CAREER: At-scale Analysis of Issues in Cyber-security and Software Engineering
One of the most significant challenges in cybersecurity is that humans are involved in software engineering and inevitably make security mistakes in their implementation of specifications, leading to software vulnerabilities. A challenge to eliminating these mistakes is the relative lack of empirical evidence regarding what secure coding practices (e.g., secure defaults, validating client data, etc.), threat modeling, and educational solutions are effective in reducing the number of application-level vulnerabilities that software engineers produce. This research aims to perform experiments analyzing programming assignment submissions to Massively Open Online Courses (MOOCs) before and after secure coding and threat modeling techniques are taught to empirically measure their impact on the rate of security vulnerabilities in assignment implementations. A key component of this research will be the use of MOOC assignment specifications and variations that have the potential to be affected by common cybersecurity vulnerabilities, such as problems with input validation to web applications or privilege escalation on mobile platforms. Because these critical security implementation issues will be known ahead of time, the MOOC assignments will allow automated assessment of how successfully each assignment implementation manages these security issues.

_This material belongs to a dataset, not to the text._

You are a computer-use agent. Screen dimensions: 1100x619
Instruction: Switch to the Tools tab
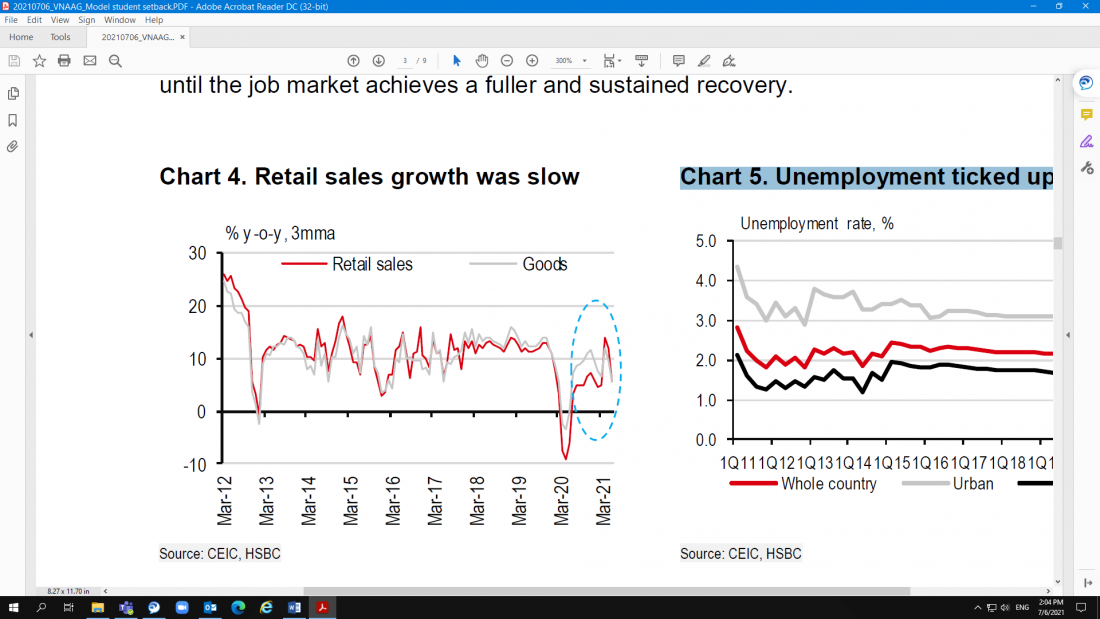[x=60, y=37]
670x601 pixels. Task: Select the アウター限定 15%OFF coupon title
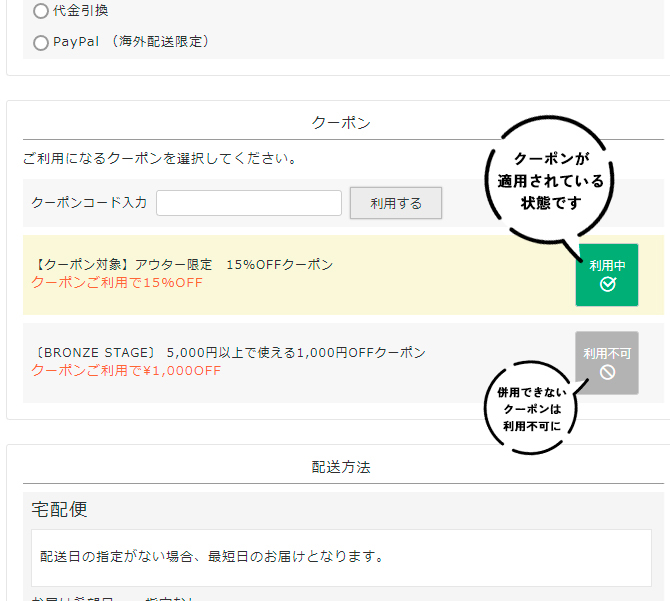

Key questions investigated by this research include analyzing the impact of varying secure coding and threat modeling techniques on vulnerability production in software, what level of abstraction these techniques need to be taught at to be effective, the relative return on investment of threat modeling vs. automated vulnerability assessment effort, and the comparative effectiveness of making developers aware of security issues versus requiring active application of secure coding and threat modeling techniques. The broader impact of this research is substantial. Very little empirical data is available for organizations to use to properly value the secure coding and threat modeling techniques that have been developed. By creating a large body of rigorous evidence to illustrate how effective (or possibly not effective) different techniques are, the research will allow organizations to evaluate their return on investment and improve the use of these techniques in the software engineering process.